La gestión de ingresos, también conocida como revenue management, tiene como objetivo principal balancear oferta y demanda, especialmente en contextos donde optimizar la utilización de la capacidad instalada es clave. Para entender mejor esta disciplina, es útil revisar su origen y un caso práctico que ilustra sus principios fundamentales.
REVENUE MANAGEMENT


En la década de 1980, la industria aérea de Estados Unidos enfrentó un cambio importante. La aparición de aerolíneas de bajo costo, como People Express, obligó a las aerolíneas tradicionales a reaccionar. American Airlines, por ejemplo, respondió al nuevo competidor lanzando tarifas súper económicas para compras con más de 21 días de anticipación. Esto le permitió atraer a los clientes más sensibles al precio sin sacrificar los ingresos provenientes de quienes valoraban la flexibilidad.
People Express, al contar con un sistema de reservas que solo permitía una tarifa única, no pudo igualar esta estrategia de manera rentable. Terminó quebrando en 1985. Esta victoria marcó el inicio del desarrollo sofisticado del revenue management, que luego se extendió más allá del sector aéreo.
Un caso cotidiano: el lavadero de autos
Un ejemplo simple pero potente ayuda a entender los principios de la gestión de ingresos. Una emprendedora que administraba un lavadero de autos quería aumentar los precios para compensar el alza en sus costos, pero temía perder clientes por la competencia.
El lavadero operaba de lunes a sábado y cobraba $5 por lavado. Tenía una alta demanda los sábados, con 110 clientes en promedio, y baja afluencia los martes y miércoles, con solo 20 lavadas. Sus costos variables eran de $2 por auto, y los costos fijos mensuales alcanzaban $3.000.

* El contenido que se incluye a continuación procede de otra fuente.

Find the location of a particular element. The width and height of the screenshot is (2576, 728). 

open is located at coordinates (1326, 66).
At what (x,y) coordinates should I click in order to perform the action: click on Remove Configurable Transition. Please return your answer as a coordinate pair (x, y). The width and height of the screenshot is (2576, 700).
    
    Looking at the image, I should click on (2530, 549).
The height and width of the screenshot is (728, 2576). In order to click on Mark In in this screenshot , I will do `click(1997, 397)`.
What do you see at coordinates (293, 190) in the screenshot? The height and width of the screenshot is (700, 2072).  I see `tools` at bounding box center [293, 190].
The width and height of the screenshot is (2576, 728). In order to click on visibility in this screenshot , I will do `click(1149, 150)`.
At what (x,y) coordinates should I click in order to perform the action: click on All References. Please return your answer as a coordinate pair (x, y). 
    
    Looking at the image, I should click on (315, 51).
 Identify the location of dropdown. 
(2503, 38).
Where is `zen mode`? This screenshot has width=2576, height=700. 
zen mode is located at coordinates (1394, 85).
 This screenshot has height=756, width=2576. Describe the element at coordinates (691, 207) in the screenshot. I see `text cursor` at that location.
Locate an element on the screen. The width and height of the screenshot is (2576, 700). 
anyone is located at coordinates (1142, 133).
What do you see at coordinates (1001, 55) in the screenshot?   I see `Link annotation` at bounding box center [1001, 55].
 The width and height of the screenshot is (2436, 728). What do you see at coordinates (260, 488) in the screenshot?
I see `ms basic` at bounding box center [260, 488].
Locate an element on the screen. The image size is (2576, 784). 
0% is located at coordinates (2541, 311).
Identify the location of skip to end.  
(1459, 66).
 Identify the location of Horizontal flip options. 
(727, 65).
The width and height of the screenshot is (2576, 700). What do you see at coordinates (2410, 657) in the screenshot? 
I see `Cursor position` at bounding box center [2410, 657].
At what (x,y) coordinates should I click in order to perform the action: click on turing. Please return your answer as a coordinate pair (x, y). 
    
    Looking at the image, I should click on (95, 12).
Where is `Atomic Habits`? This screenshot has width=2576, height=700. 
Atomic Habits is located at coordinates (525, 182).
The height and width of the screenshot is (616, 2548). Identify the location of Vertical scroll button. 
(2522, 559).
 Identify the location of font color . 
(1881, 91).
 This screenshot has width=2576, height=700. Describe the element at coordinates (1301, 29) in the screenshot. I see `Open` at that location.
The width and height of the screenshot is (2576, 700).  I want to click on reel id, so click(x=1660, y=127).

La propietaria consideraba ampliar su capacidad, pero no sabía si los ingresos adicionales cubrirían los nuevos costos. En lugar de ello, se le propuso ajustar los precios según la demanda semanal: mantenerlos en $5 los lunes, jueves y viernes, reducirlos a $4 los martes y miércoles, y aumentarlos a $6 los sábados.
Los resultados
Después del primer mes, los clientes se redistribuyeron a lo largo de la semana. Los días de baja afluencia atrajeron nuevos clientes, algunos provenientes de los sábados que buscaban ahorrar, y otros atraídos desde la competencia por el precio reducido. Los sábados, aunque seguían siendo los más concurridos, vieron una reducción del 18% en la afluencia, lo que permitió ofrecer un mejor servicio.
En conjunto, el volumen de lavadas aumentó un 9%, los ingresos crecieron proporcionalmente y, al no haber incremento en la capacidad ni en los costos fijos, la utilidad antes de impuestos subió un 31%.
Los cuatro principios clave
Este caso pone en evidencia los principios básicos de la gestión de ingresos:
Balancear oferta y demanda sin aumentar capacidad: En lugar de expandir la operación, se ajustaron los precios según los niveles de demanda diarios.
Aplicar segmentación de precios: Se establecieron distintos precios para atraer a clientes con diferentes sensibilidades al precio y a la conveniencia.
Tomar decisiones basadas en datos: La información histórica de afluencia permitió identificar patrones claros de comportamiento y ajustar la estrategia en consecuencia.
Monitorear el mercado antes de ajustar precios: En vez de hacer un aumento general de precios por presión de costos, se propuso una estrategia basada en el comportamiento del cliente y la competitividad.
¿Solo para negocios con capacidad limitada?
Aunque este caso muestra cómo la gestión de ingresos es útil en negocios con costos fijos altos y capacidad limitada, su aplicación no se restringe a estos. En próximas reflexiones, se puede explorar cómo adaptarla a distintos contextos empresariales, siempre con base en sus principios fundamentales.